I have enough gumption left, after a few minutes listening to his spiel, to ask what it is he's selling. Whatever it is, he has mastered the car salesman's--and the magician's--art of distraction. It's as though he's doing me a favor by engaging my philanthropy. But when he finally gets around to pulling the sales pad from his back pocket--where it has been carefully concealed--it turns out that he's selling magazines. I should have known. Actually, I did know, by this time I was expecting it. For a charitable cause, of course: the Ronald MacDonald house in Santa Ana, where needy women and children find refuge from the cruel circumstances that many of the poor are compelled to face out on the streets. Incidentally, the more magazines he sells, the more points Maxwell earns toward a program for his own betterment in life.
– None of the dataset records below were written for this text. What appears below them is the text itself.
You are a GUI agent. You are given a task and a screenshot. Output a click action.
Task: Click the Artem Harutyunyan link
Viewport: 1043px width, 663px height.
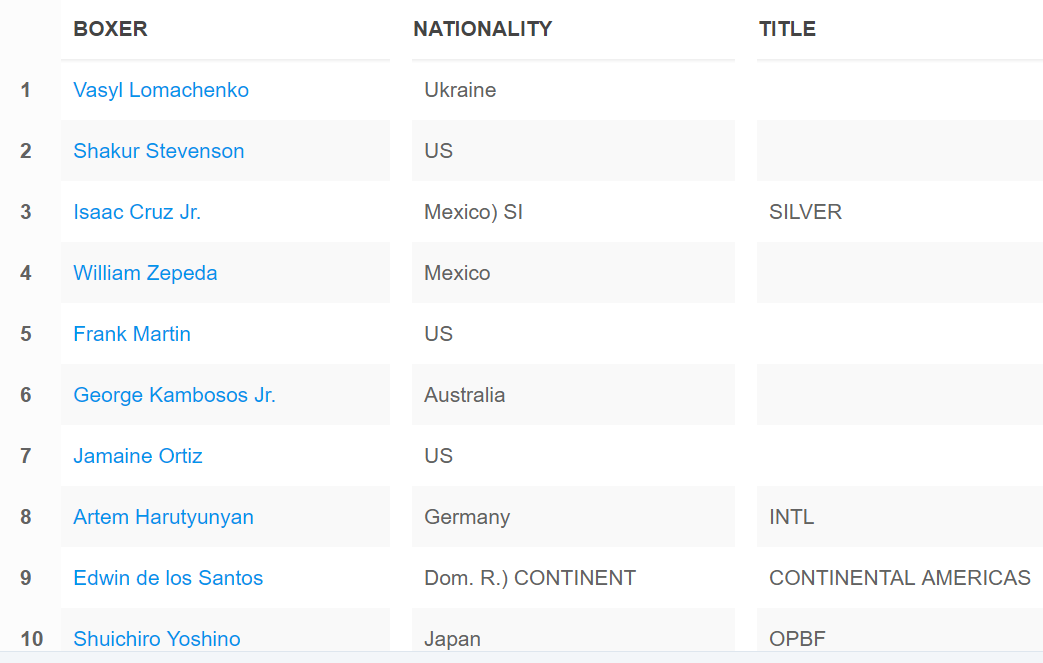point(163,517)
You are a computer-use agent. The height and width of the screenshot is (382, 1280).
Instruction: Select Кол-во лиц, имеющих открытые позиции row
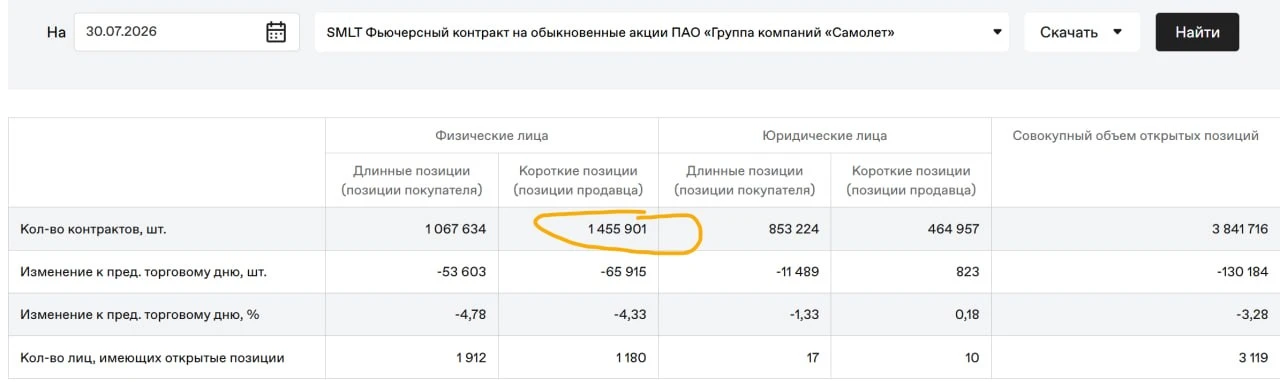click(640, 357)
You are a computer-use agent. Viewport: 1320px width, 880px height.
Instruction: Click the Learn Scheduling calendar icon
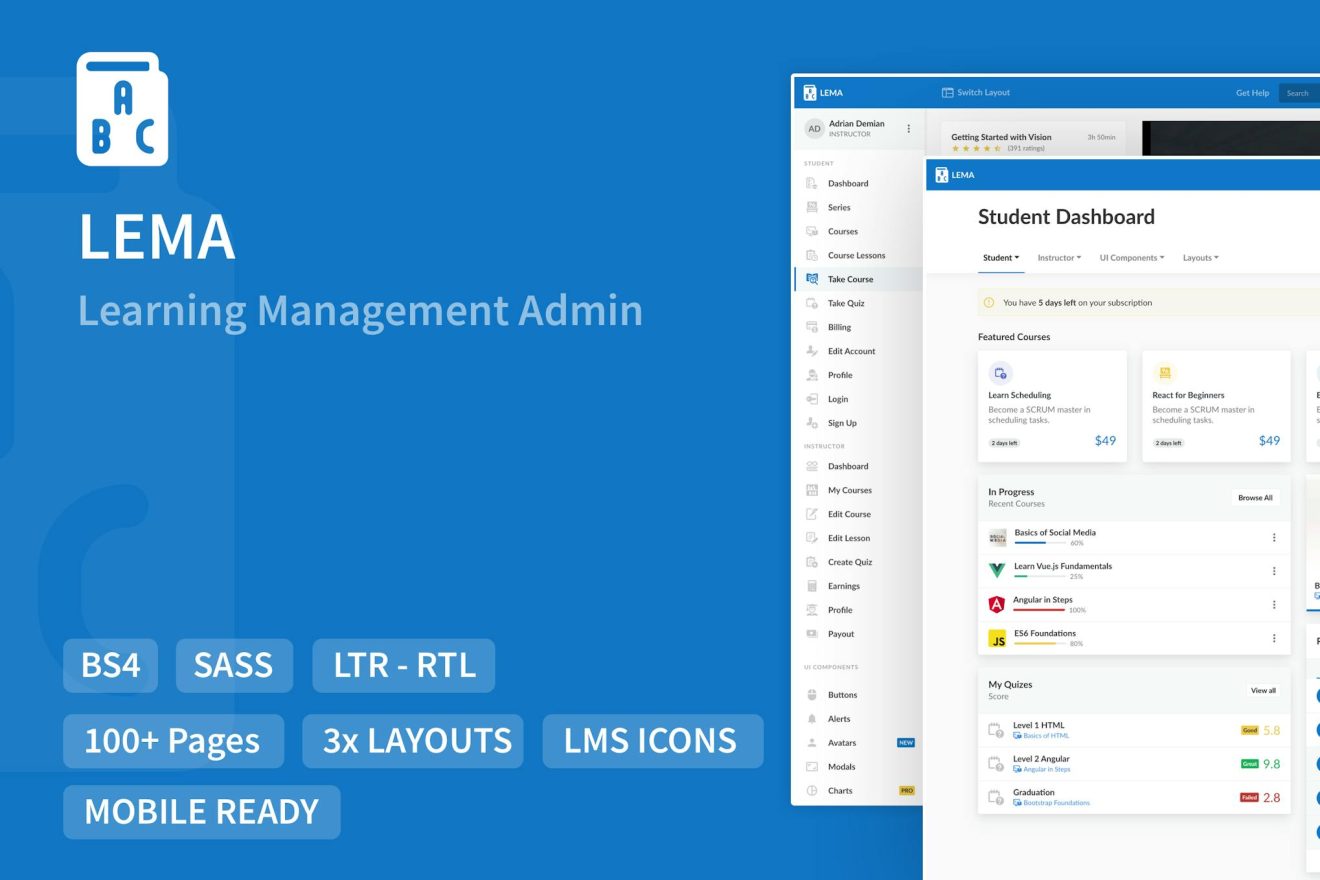(1000, 373)
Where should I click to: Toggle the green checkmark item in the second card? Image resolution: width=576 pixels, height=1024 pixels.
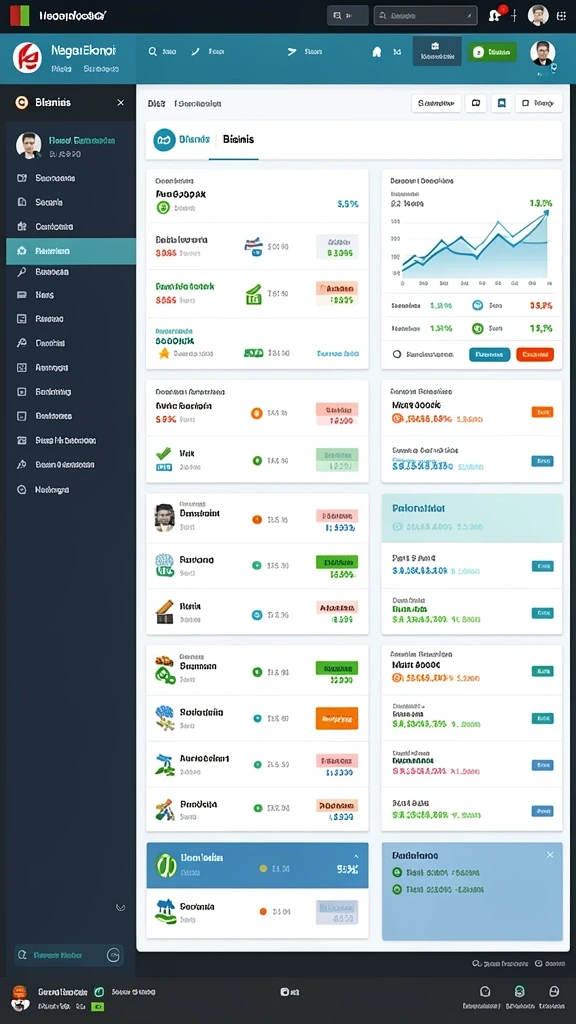[x=164, y=453]
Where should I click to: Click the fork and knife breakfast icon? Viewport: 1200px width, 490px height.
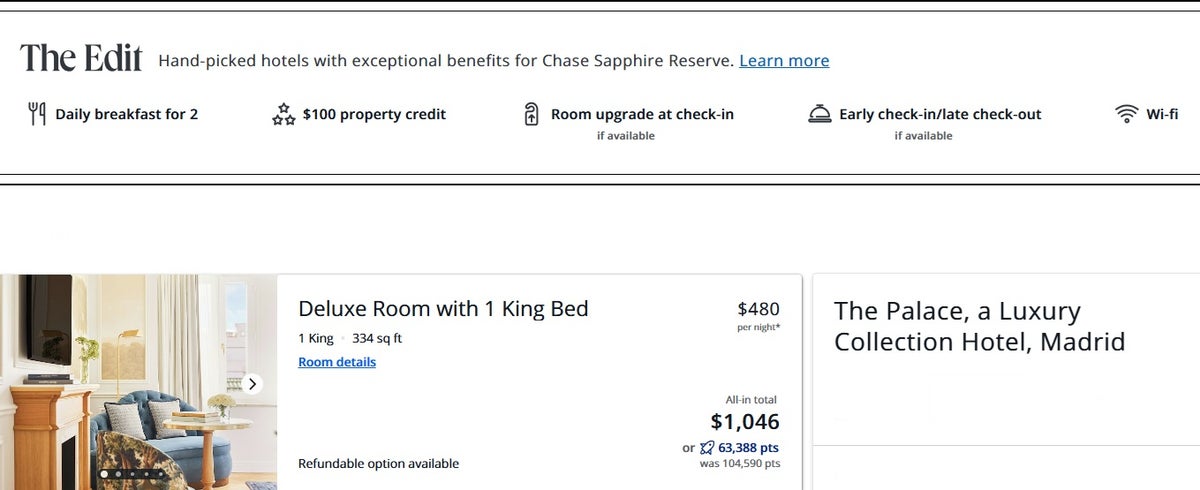(x=37, y=114)
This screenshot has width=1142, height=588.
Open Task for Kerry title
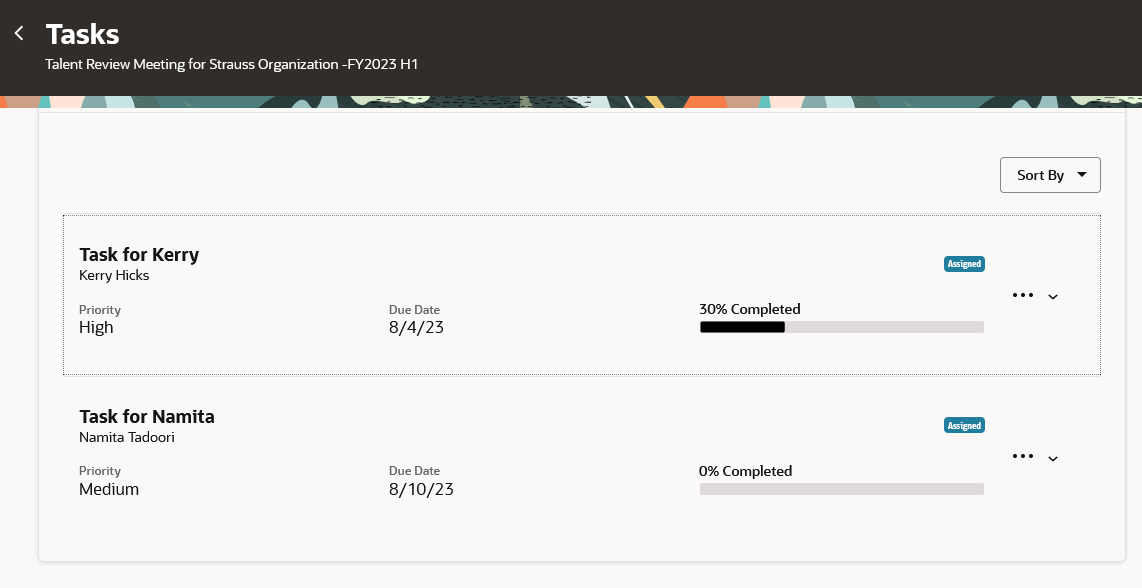point(139,254)

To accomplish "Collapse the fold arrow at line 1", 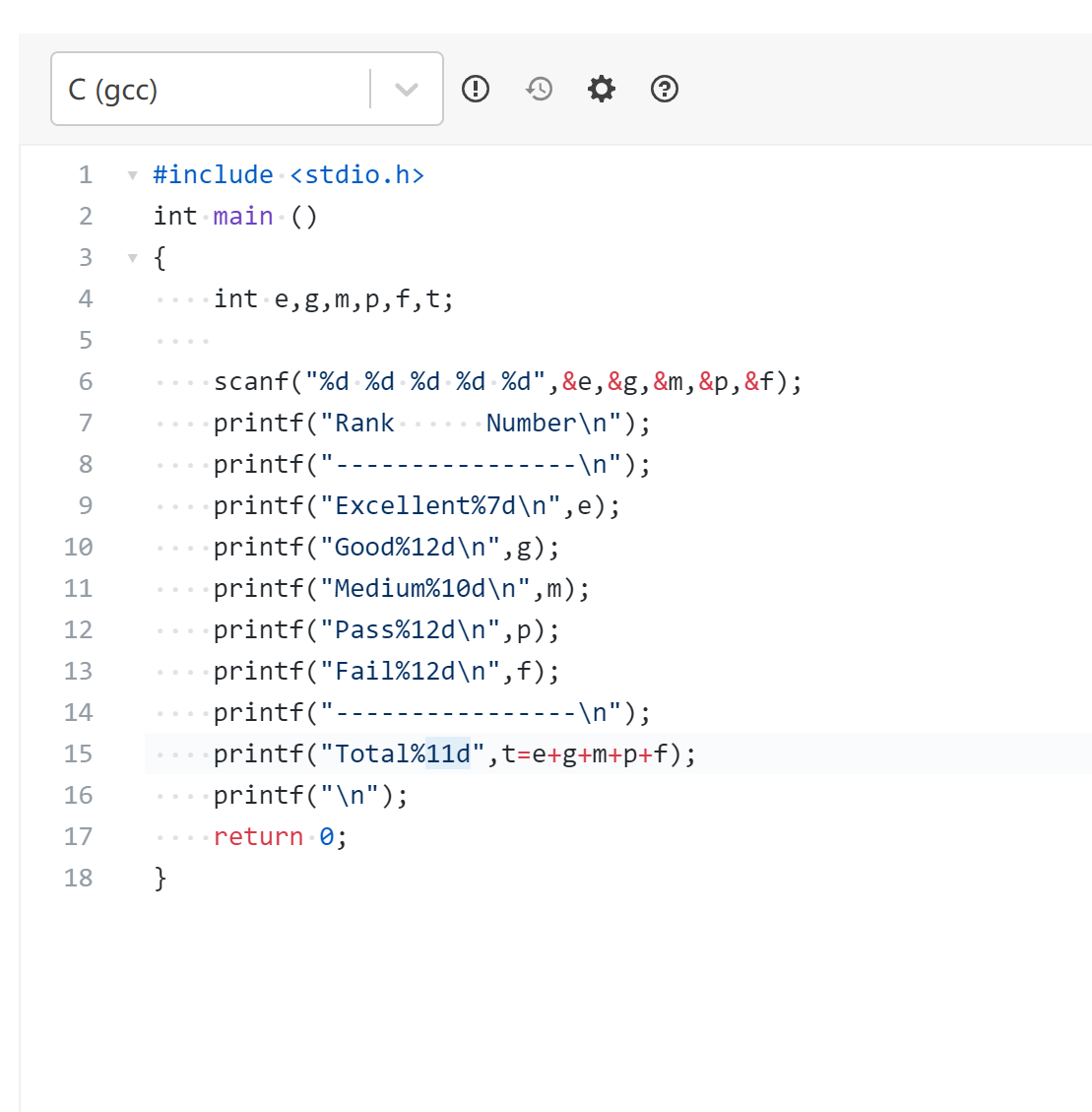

So of course I'm sold. It's not only my guilt that kicks in--though there's certainly an element of that involved in this transaction--there's also a genuine admiration for my visitor's skills and for his effort to put them to good use. He has managed to overcome much of my instinctive mistrust of the salesman (it was e.e.cummings, was it not, who wrote, unkindly, "a salesman is an it that stinks, excuse me"...?) and worked his way past all my other defenses. He has earned his keep.

He shows me, now, a list of magazine subscriptions to choose from and invites me to pick out three, or five, or six. I choose three, circumspectly. He offers me a choice of two-year, three-year, multi-year subscriptions. I choose the two-year option. I'm beginning to calculate, now, how much this is going to cost me, and I'm figuring, well, maybe fifty dollars. Then I notice that he's writing down on his sales pad, for one of my choices, what looks like $230. Whoa, I say! Hold on! I do plenty of giving in other ways, I'm not up for that kind of money. He scratches out the expensive choice without grumbling, and tots up the other two. It's still more than I intended--and a whole lot more than the two dollars I saved myself last week!--but my defenses are all worn down by this time and I append my signature on the appropriate line.

My new friend Maxwell is now set to leave and offers me his hand. I tell him to wait for a moment and return to the door with a copy of my book, Persist. He has earned that, too.

Here's the thing. Generosity is supposed to make you feel good. It does, when the generosity is altruistic. I felt generous in giving away a copy of my book. That was unasked for, spontaneous. I did not feel generous about any of the rest, with so much quid pro quo between me and the supposed end-recipient of my "generosity," the Ronald MacDonald House. So I resumed my seat in my back patio, after Maxwell left, still unsure as to whether or not I had been generous, or just expertly scammed. I would have wanted to feel the warm inner glow that rewards an act of generosity. Instead, I sat there simply feeling foolish and exploited, like an easy mark.